A Kid for Two Farthings – Wolf Mankowitz
To write an endearing novel you need a young, appealing main character and a cast of benevolent adults. You must make everything true to real life, but any problems should be offset by a lightness of spirit. Lastly, you can’t be caught trying to be endearing. Mankowitz covers all the bases. Joe is six, and lives in the Jewish section of East London (a colorful, teeming world). The kid of the title is a goat with one underdeveloped horn; Joe buys him thinking he’s a unicorn. He gets his extravagant ideas from an old tailor named Mr. Kandinsky, who owns the house where Joe and his mother live (the father is in Africa, possibly trying to start up a business). Mr. K tells Joe that a unicorn’s horn can grant any wish. Joe has four: that the women at the milliners shop where his mother works will be able to gossip (that one was wasted!); that Mr. K gets the patent presser he needs for his business; that Schmule, Kandinsky’s assistant and a wrestler, will win his match with the dreaded Python; and that Joe and his mother would be reunited with his father. At the end the first three wishes have come true; of the fourth, his mother says that they would never go to Africa, but that his father would come back soon. Then she adds that she needs to see about Joe starting school because he “was growing up knowing nothing about life.” She’s wrong there. Though Joe lives in the imaginative world of a child, he’s perceptive enough to learn much about human nature. Example: When the mother tells Mr. Kandinsky that she’s no longer pretty he clears his throat (which means, to Joe, that he was going to say something important): “You are pretty as long as someone loves you, Rebecca, and so many love you that believe me you are very pretty. Look at me. I am ugly, and old, but even I am pretty when somebody loves me.”
The Cat – Georges Simenon (French)
Simenon was in his mid-sixties when he wrote about two elderly people who marry after their spouses die and soon become engaged in a cat and parrot game of mutual hate.
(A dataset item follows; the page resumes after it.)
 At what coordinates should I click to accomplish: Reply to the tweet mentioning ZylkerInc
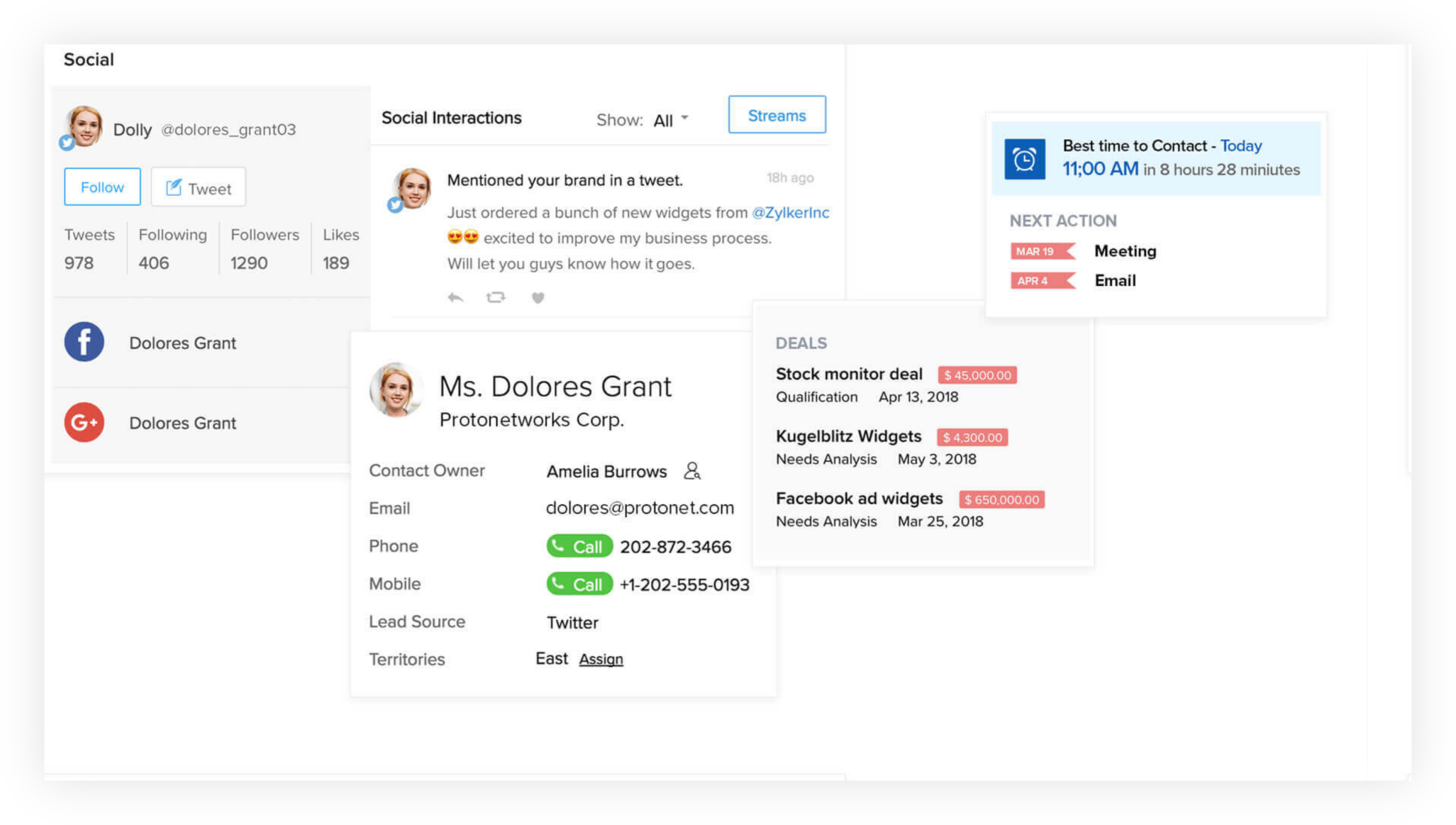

The “master of the psychological novel” (Newsweek) is on shaky ground concerning the motivations of his characters. But when he wanders away from his plot machinations something valuable is to be found. The story is told from the perspective of Emile, a man in his seventies whose existence is aimless and empty. The strife with his wife gives purpose to his days; thus he needs Marguerite and she – for the same reason – needs him. For a short while he leaves her to live as a roomer of an amiable barmaid; this interlude is the most interesting part of the novel, for we’re free of the nonsense about Emile’s cat and Marguerite’s parrot. Yet he returns to his wife, on the same contentious basis as before; hate is as strong a bond as love, though it doesn’t alleviate loneliness. Emile isn’t a thinker, but he’s a feeling man. His memories of his first marriage, which was a happy one, have impact; they quietly evoke a lost world, a lost woman, a lost man. The conflict with Marguerite is ugly and depressing; Emile’s unsolvable predicament is depressing too, but in a moving way. When Simenon gives us this lonely man walking the streets, doing small tasks, drinking too much, trying to fill his days, he had his real subject, which was a grim depiction of aging. I wonder if he knew it.